Figure 7.

Higher structure formation of Hox promoters. (A) Examples of isolated Hox promoter fragments. Arrows indicate the 5′ end of cDNA sequences annotated in the NCBI sequence library. The transcription initiation site of Hoxb9 was determined previously (11). (B) Relative luciferase activity of isolated promoter fragments. The promoter intensities of these fragments are shown relative to the luciferase activity measured in cells transfected with Hoxb9 constructs, which was set to 100. The negative control (luciferase vector lacking a promoter fragment) did not show any traces of activity. (C) Native gel electrophoresis of Hox promoter fragments.
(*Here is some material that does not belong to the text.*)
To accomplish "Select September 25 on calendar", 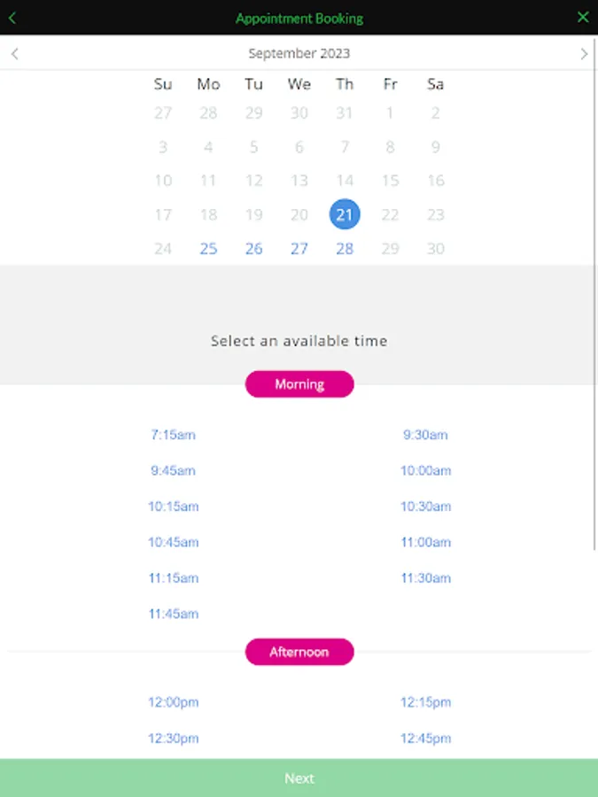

The fragments from Hoxa1, Hoxa13 and Hoxb4 did not exhibit multiple bands, while the fragments from Hoxd1 and Hoxd8 separated into multiple bands, as observed with Hoxb9 (Figure 2). Asterisks mark linear portions of the DNA fragments. (D) Effects of Fbxl10 on Hox promoters. Each luciferase construct was co-transfected with an Fbxl10 expression construct. Co-transfection experiments with the pmC construct represented control experiments (Figure 5). Overexpression of wild-type Fbxl10 influenced luciferase activity in cells co-transfected with either Hoxd1 or Hoxd8 promoter fragments, fragments that take on a higher structure like Hoxb9. By contrast, wild-type Fbxl10 and pmC Fbxl10 failed to significantly influence luciferase activity in cells co-transfected with Hoxa1, Hoxa13 or Hoxb4 promoter fragments. Asterisks indicate significant differences compared to cells expressing the control vector according to the Student's t-test (P < 0.03).